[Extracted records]
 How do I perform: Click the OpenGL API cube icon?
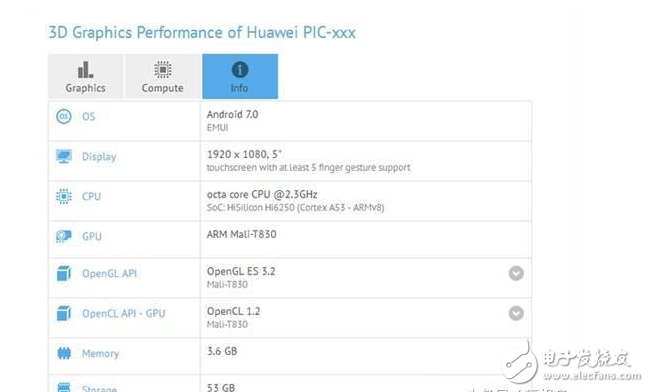tap(64, 273)

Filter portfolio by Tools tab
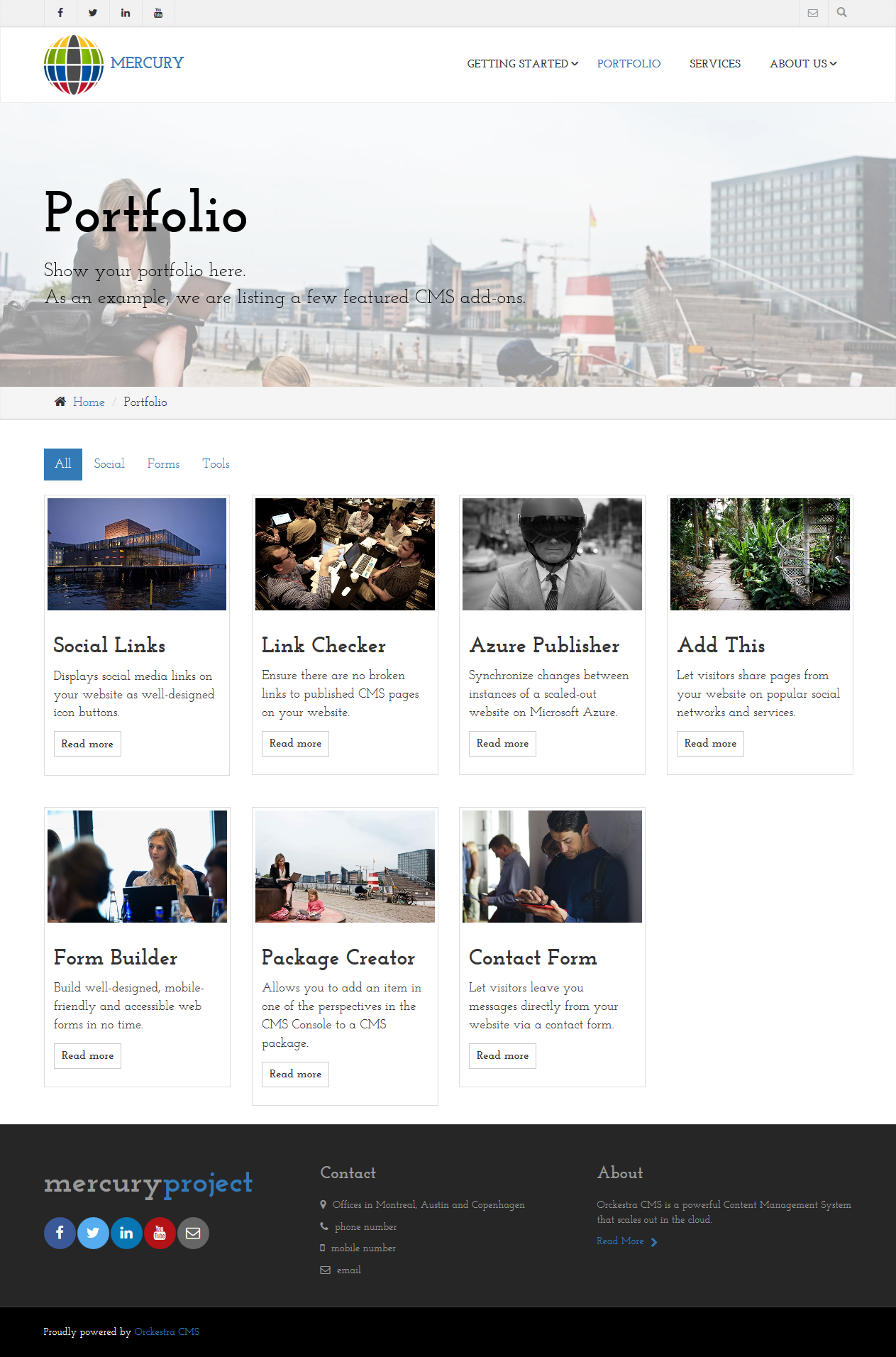click(x=216, y=464)
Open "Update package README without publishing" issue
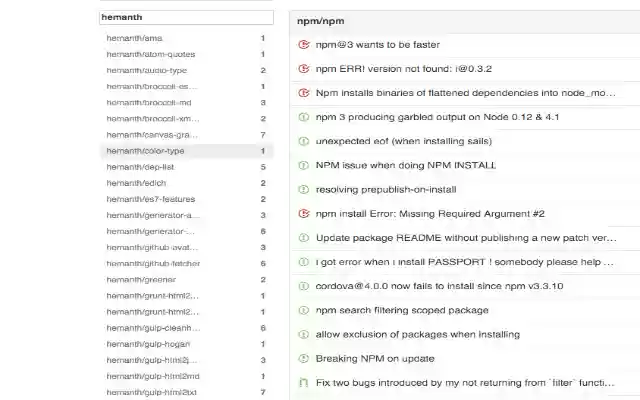The height and width of the screenshot is (400, 640). coord(465,238)
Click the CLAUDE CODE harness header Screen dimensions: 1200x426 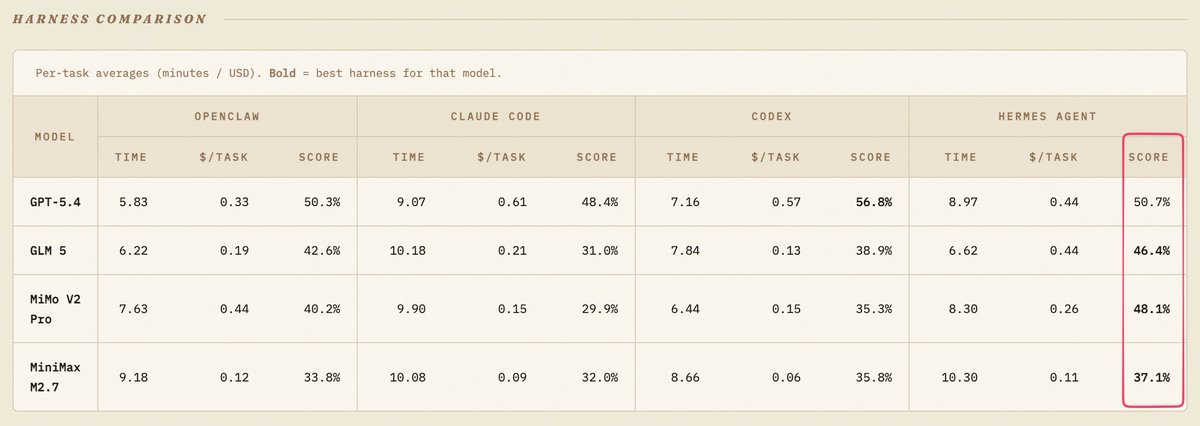tap(495, 117)
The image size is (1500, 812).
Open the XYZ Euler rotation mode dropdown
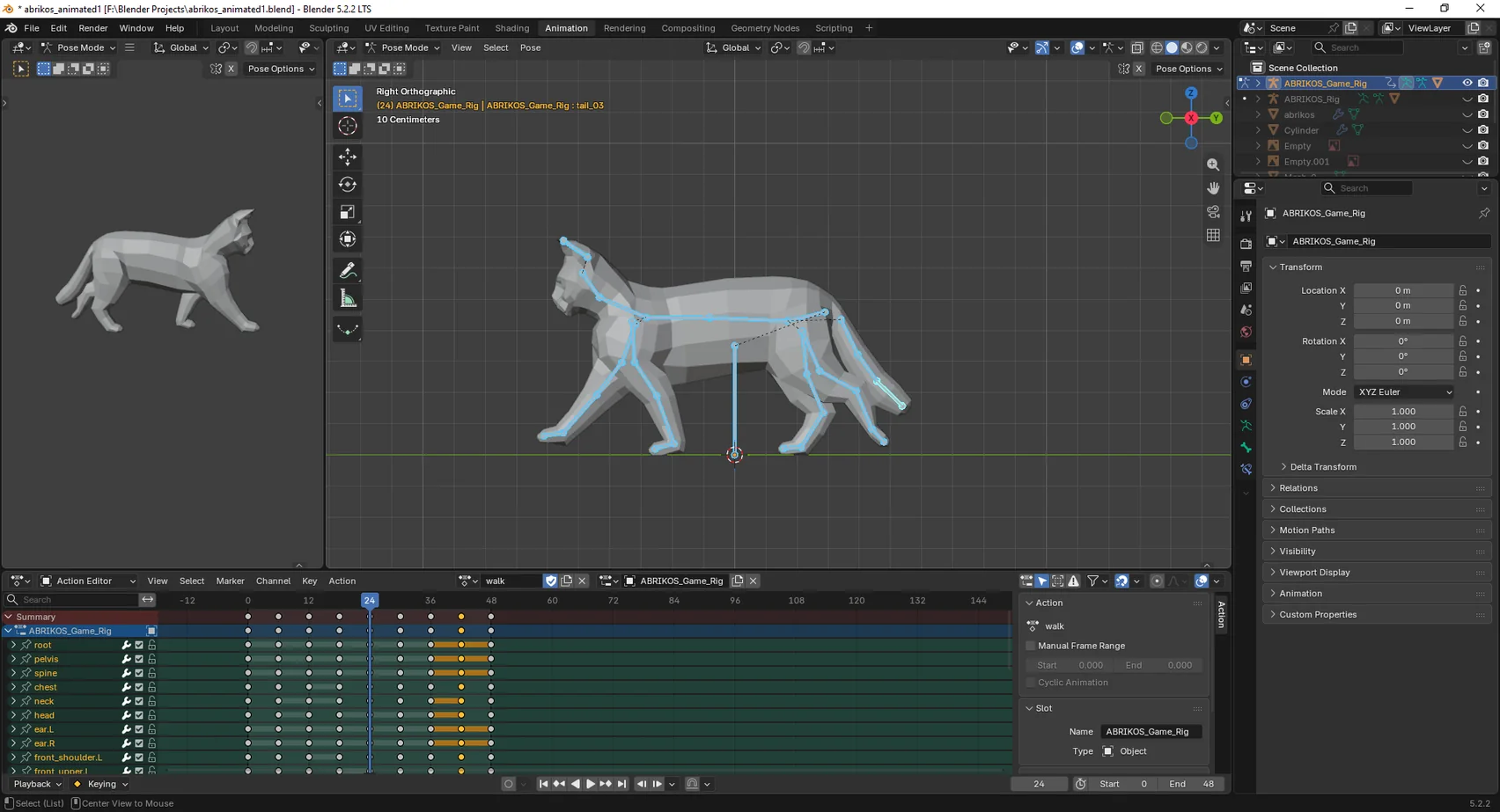1404,391
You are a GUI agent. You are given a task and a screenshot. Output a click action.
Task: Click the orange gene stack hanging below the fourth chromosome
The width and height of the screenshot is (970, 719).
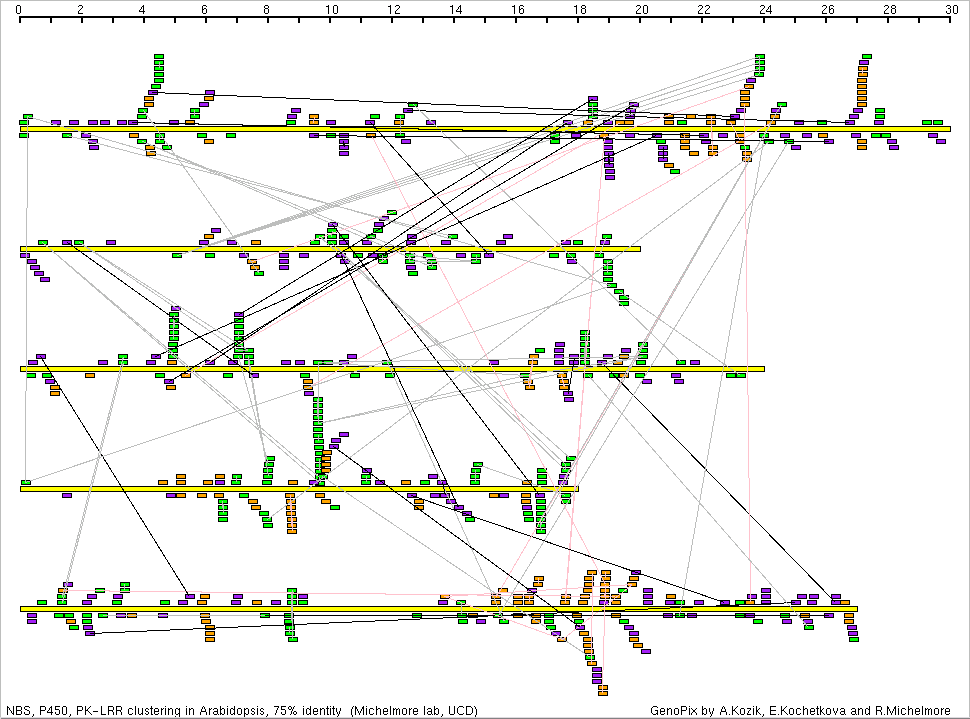[x=291, y=514]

[What you are asked to do] Begin with the line containing "Open the XYZ Euler rotation mode dropdown", stop at the last line of the records above, and copy every line in between exactly, both ends included, with no pictures.

[Exercise answer]
Open the XYZ Euler rotation mode dropdown
1404,391
You are a GUI agent. You are given a task and a screenshot. Output a click action.
Task: Click the orange gene stack hanging below the fourth chromosome
The width and height of the screenshot is (970, 719).
[x=291, y=514]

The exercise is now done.